Count the lines in the data below that contain the string "Identify", and give only that number.

• **Task inputs**:
|---|

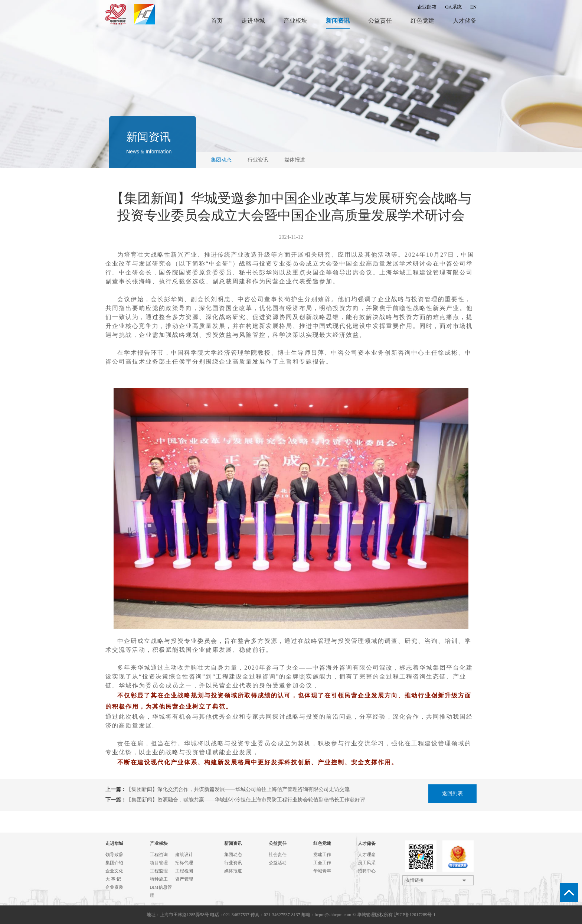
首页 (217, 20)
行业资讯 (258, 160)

|---|

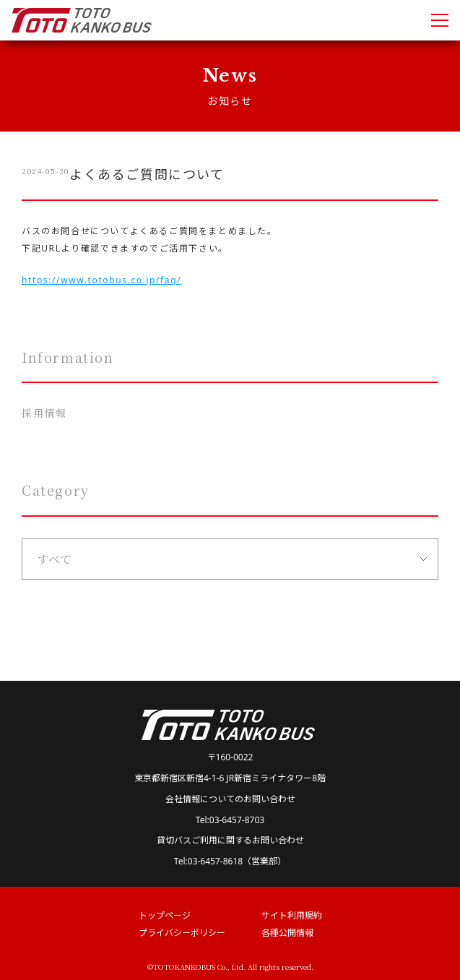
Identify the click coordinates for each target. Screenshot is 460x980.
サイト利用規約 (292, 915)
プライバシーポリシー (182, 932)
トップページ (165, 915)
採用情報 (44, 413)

|---|

• **Solution to the exercise**: 1